▸ Exercise: A line belongs in the answer only if it contains the word "badge"; copy every such line from the listing below.

▸ Information shown:

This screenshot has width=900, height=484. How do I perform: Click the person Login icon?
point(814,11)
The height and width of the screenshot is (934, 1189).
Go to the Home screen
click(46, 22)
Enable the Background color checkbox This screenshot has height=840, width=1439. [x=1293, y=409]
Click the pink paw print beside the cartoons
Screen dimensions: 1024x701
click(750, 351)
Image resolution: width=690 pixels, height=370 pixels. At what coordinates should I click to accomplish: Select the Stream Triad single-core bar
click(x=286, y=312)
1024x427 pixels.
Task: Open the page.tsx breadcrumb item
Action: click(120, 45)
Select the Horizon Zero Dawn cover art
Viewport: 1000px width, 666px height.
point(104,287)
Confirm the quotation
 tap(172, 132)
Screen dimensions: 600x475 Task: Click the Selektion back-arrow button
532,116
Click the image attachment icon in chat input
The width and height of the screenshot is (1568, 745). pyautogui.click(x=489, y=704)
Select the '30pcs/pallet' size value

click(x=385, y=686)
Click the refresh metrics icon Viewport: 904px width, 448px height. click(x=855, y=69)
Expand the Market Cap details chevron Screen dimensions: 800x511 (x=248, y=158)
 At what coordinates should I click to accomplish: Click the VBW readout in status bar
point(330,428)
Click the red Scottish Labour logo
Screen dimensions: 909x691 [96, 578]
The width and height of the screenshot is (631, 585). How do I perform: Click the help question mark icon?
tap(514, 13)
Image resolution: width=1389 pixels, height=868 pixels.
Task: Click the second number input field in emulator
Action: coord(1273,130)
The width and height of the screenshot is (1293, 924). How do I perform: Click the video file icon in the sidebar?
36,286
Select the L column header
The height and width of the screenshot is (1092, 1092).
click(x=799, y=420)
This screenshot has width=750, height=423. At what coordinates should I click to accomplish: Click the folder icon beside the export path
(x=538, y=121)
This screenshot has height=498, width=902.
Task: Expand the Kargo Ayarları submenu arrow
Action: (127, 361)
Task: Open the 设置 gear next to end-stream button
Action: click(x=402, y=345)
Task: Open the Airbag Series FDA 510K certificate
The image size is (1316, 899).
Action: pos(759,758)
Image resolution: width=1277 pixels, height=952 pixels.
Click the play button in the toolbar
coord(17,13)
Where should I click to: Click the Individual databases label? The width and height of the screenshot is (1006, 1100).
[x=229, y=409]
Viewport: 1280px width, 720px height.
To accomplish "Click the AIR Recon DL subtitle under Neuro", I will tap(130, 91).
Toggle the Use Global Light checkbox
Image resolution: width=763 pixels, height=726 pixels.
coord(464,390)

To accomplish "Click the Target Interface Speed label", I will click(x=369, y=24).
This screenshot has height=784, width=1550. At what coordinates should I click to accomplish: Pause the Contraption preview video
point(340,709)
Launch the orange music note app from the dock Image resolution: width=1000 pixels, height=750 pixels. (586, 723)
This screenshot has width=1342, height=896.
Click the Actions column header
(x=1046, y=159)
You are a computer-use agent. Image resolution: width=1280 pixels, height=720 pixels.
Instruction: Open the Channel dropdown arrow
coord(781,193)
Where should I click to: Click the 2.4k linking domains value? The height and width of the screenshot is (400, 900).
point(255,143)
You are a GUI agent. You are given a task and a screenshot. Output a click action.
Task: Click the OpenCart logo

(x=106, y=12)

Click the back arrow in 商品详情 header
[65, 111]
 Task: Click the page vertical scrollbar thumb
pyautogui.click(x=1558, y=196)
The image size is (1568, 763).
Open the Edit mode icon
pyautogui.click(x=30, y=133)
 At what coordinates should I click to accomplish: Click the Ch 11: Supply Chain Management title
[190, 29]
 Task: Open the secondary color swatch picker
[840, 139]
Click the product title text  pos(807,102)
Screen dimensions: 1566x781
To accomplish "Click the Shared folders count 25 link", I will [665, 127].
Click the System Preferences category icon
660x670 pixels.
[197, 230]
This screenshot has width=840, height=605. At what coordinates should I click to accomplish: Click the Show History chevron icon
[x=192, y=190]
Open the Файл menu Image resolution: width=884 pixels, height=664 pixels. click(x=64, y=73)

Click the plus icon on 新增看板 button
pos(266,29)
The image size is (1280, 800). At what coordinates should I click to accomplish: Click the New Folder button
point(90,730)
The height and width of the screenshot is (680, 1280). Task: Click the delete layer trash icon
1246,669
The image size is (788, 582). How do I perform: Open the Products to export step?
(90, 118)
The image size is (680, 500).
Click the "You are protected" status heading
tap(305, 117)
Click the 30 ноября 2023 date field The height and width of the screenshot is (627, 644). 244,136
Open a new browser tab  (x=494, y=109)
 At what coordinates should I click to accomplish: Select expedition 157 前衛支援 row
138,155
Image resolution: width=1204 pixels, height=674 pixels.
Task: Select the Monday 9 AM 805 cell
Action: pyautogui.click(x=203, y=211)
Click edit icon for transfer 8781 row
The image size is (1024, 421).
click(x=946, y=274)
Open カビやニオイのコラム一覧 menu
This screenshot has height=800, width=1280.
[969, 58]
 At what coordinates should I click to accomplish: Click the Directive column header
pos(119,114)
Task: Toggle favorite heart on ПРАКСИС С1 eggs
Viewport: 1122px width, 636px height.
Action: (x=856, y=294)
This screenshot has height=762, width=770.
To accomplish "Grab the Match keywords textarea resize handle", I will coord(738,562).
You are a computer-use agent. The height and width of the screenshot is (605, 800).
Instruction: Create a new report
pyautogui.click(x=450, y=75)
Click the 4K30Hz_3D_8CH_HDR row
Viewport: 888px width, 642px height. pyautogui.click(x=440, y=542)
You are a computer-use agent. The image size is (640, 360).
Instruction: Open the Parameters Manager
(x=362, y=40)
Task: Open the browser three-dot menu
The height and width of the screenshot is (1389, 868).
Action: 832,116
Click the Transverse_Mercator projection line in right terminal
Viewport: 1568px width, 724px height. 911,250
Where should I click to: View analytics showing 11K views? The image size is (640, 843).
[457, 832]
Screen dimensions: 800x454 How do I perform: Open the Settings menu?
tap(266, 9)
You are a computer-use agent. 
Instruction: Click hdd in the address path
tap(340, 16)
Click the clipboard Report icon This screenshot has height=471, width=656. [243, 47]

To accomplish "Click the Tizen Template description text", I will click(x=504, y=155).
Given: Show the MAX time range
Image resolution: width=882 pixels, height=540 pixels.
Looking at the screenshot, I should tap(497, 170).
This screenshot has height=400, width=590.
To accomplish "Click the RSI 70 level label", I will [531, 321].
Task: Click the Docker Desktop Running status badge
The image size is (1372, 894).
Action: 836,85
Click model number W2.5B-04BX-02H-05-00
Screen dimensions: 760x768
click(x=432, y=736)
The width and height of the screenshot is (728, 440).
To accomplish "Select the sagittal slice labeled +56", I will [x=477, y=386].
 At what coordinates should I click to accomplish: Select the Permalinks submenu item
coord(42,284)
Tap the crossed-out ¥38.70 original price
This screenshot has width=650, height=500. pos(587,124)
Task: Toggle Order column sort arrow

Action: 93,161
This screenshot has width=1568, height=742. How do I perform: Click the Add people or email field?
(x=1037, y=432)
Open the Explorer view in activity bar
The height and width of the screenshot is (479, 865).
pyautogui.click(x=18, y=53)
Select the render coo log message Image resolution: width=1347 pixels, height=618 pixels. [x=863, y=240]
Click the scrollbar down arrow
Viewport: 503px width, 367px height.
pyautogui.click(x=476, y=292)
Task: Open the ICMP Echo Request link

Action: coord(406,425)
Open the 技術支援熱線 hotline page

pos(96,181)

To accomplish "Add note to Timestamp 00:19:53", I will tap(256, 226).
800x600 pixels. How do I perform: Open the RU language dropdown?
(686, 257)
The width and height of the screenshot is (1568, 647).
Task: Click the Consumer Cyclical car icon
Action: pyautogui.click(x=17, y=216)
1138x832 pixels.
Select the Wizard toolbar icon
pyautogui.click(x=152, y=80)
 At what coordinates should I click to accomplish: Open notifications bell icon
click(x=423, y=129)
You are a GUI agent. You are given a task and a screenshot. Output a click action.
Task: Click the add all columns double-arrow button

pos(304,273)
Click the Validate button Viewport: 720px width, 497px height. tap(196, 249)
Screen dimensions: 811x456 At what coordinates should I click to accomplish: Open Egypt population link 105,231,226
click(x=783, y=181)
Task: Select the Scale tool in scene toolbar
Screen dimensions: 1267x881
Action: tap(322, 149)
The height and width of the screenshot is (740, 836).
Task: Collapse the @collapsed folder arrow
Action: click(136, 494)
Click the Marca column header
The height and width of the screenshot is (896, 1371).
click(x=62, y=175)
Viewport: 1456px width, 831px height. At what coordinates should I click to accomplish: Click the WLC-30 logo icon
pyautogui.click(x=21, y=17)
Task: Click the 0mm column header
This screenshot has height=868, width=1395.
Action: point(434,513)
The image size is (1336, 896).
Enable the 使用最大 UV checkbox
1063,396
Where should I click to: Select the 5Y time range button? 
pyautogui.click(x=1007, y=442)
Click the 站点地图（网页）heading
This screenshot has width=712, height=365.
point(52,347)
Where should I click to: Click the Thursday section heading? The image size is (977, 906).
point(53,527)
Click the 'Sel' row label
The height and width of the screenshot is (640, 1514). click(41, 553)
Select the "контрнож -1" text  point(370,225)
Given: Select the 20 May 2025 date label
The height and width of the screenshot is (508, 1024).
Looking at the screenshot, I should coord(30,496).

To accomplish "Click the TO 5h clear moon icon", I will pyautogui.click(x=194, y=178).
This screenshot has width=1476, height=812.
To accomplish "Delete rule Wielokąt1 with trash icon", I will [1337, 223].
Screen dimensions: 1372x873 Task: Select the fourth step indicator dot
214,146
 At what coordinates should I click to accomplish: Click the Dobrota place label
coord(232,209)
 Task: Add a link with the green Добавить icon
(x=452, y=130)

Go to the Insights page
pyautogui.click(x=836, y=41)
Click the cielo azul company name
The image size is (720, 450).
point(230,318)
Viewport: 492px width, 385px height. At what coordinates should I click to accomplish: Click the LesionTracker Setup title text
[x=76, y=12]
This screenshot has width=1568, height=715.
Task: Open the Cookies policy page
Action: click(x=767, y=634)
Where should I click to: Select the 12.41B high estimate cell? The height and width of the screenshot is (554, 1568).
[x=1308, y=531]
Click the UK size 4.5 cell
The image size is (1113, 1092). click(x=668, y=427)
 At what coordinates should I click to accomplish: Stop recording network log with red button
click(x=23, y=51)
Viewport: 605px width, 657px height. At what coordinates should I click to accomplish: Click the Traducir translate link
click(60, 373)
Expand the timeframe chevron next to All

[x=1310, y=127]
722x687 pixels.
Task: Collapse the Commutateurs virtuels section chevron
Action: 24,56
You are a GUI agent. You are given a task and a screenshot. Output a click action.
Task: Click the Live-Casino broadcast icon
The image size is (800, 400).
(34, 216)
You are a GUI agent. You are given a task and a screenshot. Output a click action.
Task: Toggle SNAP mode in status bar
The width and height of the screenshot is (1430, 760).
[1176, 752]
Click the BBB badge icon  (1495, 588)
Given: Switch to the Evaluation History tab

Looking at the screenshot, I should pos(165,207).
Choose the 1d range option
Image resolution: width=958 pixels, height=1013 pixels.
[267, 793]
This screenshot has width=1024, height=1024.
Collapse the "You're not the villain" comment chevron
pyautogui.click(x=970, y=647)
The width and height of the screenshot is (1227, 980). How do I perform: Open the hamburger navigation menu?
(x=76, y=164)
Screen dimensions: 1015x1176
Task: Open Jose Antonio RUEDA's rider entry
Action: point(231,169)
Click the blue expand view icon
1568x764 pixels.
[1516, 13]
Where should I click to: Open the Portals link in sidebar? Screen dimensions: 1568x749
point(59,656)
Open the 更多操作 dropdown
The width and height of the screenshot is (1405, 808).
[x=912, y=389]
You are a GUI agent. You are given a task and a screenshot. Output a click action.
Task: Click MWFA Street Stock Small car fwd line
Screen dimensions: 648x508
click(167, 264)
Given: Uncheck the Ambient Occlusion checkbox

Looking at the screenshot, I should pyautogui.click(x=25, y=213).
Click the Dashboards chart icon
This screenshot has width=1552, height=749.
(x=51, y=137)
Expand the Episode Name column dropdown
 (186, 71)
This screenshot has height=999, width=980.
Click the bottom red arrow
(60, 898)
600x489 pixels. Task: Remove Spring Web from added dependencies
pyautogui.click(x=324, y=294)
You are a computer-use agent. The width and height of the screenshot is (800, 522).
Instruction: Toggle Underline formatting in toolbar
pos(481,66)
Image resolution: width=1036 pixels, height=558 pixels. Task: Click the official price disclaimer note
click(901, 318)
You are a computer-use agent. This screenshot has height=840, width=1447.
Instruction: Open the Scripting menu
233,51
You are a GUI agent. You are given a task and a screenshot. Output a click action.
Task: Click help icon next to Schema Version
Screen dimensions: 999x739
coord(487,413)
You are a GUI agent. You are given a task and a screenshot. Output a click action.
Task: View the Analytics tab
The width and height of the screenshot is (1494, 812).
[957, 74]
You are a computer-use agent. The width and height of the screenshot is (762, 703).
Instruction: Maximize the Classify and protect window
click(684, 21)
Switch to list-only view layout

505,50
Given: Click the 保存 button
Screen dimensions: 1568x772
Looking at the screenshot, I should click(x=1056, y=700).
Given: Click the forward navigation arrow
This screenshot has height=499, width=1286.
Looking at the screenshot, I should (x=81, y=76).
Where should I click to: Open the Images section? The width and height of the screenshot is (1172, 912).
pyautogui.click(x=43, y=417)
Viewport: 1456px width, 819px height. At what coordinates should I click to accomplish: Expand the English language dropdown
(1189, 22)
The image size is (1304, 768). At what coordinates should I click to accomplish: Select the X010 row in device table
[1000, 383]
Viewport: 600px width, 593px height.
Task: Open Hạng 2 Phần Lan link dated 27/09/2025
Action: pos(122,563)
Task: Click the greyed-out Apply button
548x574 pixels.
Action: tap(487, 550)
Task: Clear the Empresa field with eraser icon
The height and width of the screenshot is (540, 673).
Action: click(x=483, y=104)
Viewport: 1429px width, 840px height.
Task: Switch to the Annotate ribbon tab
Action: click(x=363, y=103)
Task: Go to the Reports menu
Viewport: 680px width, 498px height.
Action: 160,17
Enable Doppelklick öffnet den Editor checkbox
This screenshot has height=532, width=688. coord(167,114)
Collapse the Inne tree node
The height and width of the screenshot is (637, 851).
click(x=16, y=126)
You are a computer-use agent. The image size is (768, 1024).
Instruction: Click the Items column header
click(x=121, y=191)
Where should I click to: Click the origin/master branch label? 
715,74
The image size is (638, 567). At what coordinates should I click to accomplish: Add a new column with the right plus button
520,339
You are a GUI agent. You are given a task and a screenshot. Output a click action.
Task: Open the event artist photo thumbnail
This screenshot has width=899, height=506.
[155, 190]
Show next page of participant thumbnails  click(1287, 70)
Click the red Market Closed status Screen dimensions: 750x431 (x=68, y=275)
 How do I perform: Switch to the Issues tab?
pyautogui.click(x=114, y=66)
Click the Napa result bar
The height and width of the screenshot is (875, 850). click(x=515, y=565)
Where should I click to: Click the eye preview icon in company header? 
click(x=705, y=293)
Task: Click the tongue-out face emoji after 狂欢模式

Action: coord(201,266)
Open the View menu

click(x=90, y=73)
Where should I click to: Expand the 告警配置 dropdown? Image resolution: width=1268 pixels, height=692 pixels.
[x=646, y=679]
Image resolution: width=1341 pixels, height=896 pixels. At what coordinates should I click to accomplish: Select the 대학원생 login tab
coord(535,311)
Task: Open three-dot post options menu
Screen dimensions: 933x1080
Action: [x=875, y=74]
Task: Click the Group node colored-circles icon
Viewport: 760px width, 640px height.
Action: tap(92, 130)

▸ Solution for this exercise:
Task: Click the Docker Desktop Running status badge
Click the BBB badge icon  (1495, 588)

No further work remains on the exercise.